▸ **Quoted passage**
Therefore, it is extremely important that the Bill should enact in Clause 4 the principle that bail shall be granted, the emphasis being on the word "shall". Clearly, there must be exceptions. I take it that those exceptions are not merely cases in which a police officer opposes bail or gives an opinion that cannot be tested. The hon. and learned Gentleman referred to the exceptions in Schedule 1. It seems that the exceptions are very properly set out. Paragraph 1 reads.

  1. "(a) fail to surrender to custody, or
  2. (b) commit an offence while on bail, or
  3. (c) interfere with witnesses or otherwise obstruct the course of justice, whether in relation to himself or any other person."
There has been some suggestion that the words "unacceptable risk" should be deleted in Committee and that the word "probable" should be inserted. I certainly think that the words "unacceptable risk" ought to be deleted, because they involve an almost impossible task in the question of bail. What is an unacceptable risk?

Mr. Edward Gardner

I agree with the hon. and learned Gentleman that the words "unacceptable risk" erect a burden of proof that is almost insurmountable, but is not the word "probable" an even higher obstacle?

▸ **Written instruction a**
Duplicate the records from their first line through the line containing "[x=42, y=36]".
The records have no connection to the debate text.

Item-finding records

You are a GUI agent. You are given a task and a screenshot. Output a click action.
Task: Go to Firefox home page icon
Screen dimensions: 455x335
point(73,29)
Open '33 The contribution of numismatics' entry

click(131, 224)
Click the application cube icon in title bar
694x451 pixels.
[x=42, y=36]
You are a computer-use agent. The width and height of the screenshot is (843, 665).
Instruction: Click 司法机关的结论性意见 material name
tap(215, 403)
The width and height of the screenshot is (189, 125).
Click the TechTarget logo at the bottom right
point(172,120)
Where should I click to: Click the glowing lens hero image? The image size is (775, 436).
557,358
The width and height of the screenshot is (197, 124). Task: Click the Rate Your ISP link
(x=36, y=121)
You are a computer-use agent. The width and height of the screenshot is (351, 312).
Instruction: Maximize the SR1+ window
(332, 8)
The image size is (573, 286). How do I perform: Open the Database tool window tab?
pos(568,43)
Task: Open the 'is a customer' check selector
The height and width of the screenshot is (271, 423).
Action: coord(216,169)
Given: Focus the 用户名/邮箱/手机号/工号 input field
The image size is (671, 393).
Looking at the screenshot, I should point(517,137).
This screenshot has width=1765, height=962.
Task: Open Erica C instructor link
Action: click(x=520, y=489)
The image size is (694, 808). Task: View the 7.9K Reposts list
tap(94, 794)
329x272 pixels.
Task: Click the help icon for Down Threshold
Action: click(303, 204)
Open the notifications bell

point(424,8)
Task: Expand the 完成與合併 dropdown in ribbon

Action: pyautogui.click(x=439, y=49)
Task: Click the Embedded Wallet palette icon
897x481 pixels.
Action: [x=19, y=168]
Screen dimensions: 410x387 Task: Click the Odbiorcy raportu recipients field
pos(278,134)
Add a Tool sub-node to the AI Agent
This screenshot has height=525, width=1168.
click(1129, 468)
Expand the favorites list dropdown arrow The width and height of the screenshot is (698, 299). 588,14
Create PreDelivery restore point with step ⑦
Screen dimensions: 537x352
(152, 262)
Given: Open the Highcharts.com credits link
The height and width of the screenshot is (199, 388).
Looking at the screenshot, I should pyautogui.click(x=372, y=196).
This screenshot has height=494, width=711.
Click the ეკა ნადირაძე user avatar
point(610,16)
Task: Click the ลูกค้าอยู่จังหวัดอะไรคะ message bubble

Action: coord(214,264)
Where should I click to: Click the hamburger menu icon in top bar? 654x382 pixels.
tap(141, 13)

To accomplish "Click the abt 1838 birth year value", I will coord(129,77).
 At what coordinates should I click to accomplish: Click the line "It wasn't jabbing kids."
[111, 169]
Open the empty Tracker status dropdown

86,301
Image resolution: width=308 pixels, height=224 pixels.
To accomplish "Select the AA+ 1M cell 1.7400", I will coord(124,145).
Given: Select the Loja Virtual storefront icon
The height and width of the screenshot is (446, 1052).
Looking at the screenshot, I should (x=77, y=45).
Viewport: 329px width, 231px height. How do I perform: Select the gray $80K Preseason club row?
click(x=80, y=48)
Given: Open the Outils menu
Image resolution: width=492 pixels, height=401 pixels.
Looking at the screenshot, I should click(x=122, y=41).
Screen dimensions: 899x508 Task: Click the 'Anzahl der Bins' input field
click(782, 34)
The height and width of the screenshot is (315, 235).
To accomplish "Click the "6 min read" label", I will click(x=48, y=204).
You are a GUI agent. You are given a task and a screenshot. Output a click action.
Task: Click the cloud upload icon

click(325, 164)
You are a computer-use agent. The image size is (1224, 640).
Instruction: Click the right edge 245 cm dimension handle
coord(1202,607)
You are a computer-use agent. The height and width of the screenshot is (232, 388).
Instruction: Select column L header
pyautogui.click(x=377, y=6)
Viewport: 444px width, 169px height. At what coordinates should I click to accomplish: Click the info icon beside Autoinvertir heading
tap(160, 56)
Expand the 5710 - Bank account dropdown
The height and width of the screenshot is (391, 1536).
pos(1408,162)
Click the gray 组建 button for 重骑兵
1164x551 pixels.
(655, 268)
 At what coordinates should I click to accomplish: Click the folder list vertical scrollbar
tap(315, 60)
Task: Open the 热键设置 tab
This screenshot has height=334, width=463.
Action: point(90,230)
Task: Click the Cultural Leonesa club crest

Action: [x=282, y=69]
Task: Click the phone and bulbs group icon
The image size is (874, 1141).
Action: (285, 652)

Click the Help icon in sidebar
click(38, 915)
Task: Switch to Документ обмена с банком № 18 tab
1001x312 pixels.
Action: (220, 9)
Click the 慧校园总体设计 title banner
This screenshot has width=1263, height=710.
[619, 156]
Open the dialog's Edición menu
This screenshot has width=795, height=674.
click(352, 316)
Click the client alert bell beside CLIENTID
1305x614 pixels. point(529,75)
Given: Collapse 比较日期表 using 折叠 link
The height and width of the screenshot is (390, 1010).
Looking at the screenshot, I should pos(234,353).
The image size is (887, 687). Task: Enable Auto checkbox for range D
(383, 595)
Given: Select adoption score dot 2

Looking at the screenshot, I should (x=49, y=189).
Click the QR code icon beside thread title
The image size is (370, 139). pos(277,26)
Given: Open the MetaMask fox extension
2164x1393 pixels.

▸ **Written instruction b**
According to the bail debate excerpt, in which clause should the Bill enact the principle that bail shall be granted?

▸ **Written answer a**
You are a GUI agent. You are given a task and a screenshot. Output a click action.
Task: Go to Firefox home page icon
Screen dimensions: 455x335
point(73,29)
Open '33 The contribution of numismatics' entry

click(131, 224)
Click the application cube icon in title bar
694x451 pixels.
[x=42, y=36]

▸ **Written answer b**
Clause 4.